* [What to produce] In the stretch of the material that opens with the line containing "Task: Tap the 3D vase product thumbnail" and closes with the line containing "(x=1030, y=182)", swap "thumbnail" for "preview image" and give back only those lines, otherwise unchanged.

=-=-=

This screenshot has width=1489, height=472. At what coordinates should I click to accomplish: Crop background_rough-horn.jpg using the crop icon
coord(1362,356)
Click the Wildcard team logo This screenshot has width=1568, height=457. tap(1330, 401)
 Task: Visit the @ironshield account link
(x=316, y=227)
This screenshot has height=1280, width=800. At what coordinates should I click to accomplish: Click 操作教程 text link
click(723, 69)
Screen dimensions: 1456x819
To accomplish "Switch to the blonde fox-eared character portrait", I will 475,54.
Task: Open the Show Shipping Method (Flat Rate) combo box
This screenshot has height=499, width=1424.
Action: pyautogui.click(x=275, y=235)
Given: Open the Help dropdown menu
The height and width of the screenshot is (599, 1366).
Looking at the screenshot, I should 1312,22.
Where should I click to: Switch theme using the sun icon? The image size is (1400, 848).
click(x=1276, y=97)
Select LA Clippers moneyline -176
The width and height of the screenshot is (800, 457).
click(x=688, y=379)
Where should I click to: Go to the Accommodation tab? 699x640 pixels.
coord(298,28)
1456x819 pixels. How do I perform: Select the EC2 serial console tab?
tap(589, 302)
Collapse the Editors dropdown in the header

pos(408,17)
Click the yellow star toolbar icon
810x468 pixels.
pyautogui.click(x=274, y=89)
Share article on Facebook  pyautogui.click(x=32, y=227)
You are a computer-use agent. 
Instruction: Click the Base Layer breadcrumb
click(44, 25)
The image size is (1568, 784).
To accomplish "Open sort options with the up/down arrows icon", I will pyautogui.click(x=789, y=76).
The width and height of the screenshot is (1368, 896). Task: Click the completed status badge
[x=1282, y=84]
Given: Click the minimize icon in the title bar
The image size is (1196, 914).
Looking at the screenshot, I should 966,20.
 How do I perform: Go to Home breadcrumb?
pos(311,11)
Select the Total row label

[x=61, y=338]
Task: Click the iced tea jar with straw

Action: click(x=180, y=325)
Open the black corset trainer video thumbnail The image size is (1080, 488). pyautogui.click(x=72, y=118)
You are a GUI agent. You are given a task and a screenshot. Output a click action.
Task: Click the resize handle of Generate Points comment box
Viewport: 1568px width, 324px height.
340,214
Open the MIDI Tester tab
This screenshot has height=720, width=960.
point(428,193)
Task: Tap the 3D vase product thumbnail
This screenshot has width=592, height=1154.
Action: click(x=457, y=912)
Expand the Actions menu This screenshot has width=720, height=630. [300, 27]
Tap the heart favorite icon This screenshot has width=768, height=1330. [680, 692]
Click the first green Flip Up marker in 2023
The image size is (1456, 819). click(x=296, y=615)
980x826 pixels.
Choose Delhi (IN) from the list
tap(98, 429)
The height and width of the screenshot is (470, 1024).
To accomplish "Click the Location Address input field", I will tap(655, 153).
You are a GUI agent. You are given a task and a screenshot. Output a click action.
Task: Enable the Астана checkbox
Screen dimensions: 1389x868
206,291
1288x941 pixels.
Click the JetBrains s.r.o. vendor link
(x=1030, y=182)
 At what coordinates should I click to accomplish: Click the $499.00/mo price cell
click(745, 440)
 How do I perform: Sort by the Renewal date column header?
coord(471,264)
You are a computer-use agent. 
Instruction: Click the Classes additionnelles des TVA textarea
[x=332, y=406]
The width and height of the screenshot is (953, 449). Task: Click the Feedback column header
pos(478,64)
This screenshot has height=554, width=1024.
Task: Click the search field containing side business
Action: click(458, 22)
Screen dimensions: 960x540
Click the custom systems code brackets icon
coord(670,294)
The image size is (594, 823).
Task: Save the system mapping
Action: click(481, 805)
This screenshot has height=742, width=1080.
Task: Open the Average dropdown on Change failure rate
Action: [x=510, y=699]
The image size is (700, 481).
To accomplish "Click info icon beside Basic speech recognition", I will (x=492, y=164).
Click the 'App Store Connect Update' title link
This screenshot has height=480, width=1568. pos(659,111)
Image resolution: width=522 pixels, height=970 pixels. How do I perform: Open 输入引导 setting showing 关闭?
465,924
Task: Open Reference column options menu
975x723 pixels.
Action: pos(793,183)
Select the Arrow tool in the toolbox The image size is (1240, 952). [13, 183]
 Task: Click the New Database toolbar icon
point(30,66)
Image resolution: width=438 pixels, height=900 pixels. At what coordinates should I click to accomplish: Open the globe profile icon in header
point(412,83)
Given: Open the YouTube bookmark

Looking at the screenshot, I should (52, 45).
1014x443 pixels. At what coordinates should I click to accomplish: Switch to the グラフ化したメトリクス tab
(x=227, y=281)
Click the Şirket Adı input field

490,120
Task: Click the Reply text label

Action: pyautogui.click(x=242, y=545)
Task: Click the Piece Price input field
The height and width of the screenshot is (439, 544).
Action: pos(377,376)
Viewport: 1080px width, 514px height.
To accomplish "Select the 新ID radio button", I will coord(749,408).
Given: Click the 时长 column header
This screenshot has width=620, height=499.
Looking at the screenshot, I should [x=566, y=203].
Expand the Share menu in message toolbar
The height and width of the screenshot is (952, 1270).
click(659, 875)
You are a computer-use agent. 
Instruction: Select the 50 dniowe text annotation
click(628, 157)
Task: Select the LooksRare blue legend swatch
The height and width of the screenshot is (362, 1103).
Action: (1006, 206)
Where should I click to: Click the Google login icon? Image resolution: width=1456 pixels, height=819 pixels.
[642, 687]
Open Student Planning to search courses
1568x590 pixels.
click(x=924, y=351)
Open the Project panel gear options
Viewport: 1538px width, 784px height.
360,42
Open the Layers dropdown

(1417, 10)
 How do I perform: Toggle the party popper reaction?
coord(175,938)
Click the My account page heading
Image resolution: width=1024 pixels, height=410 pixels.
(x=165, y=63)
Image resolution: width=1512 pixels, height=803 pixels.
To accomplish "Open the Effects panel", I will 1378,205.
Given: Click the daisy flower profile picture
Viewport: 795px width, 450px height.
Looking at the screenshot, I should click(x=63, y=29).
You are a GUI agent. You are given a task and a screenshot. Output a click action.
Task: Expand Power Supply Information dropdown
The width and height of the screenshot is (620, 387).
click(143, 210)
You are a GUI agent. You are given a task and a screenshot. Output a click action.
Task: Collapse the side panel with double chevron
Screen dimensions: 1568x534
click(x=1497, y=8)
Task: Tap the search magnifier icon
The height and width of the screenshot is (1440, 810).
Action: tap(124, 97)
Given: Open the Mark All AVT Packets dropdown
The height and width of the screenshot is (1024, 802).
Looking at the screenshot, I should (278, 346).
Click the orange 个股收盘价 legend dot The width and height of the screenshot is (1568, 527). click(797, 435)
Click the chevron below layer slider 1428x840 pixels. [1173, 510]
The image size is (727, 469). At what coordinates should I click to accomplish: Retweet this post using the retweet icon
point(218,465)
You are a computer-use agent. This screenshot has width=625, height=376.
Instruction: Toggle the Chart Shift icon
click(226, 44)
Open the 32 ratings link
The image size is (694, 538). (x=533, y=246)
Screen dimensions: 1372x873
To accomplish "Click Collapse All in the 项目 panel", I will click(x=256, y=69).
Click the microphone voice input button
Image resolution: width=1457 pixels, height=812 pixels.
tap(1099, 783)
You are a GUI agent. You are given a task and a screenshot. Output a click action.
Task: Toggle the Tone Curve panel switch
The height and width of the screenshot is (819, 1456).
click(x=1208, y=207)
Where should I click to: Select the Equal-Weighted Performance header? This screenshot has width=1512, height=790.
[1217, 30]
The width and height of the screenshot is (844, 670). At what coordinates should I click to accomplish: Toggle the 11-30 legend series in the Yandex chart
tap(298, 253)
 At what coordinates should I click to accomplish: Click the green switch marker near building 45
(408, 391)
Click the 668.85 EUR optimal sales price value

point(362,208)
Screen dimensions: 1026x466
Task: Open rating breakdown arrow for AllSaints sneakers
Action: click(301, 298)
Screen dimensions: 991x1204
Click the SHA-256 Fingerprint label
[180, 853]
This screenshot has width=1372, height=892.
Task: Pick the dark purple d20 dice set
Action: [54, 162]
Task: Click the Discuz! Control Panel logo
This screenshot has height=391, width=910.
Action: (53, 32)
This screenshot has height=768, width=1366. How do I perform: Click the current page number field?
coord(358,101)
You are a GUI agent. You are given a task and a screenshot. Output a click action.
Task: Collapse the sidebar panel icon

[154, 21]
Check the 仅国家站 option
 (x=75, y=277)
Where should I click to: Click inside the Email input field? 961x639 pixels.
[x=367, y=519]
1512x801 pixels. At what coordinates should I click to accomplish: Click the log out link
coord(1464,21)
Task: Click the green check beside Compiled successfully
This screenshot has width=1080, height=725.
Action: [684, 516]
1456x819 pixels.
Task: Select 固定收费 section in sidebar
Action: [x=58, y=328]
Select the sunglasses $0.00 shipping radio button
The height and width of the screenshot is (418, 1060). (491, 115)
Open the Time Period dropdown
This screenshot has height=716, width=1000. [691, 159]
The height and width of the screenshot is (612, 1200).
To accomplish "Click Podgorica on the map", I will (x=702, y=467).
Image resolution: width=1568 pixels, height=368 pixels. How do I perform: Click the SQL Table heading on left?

=-=-=

* [Task solution]
Task: Tap the 3D vase product preview image
This screenshot has width=592, height=1154.
Action: click(x=457, y=912)
Expand the Actions menu This screenshot has width=720, height=630. [300, 27]
Tap the heart favorite icon This screenshot has width=768, height=1330. [680, 692]
Click the first green Flip Up marker in 2023
The image size is (1456, 819). click(x=296, y=615)
980x826 pixels.
Choose Delhi (IN) from the list
tap(98, 429)
The height and width of the screenshot is (470, 1024).
To accomplish "Click the Location Address input field", I will tap(655, 153).
You are a GUI agent. You are given a task and a screenshot. Output a click action.
Task: Enable the Астана checkbox
Screen dimensions: 1389x868
206,291
1288x941 pixels.
Click the JetBrains s.r.o. vendor link
(x=1030, y=182)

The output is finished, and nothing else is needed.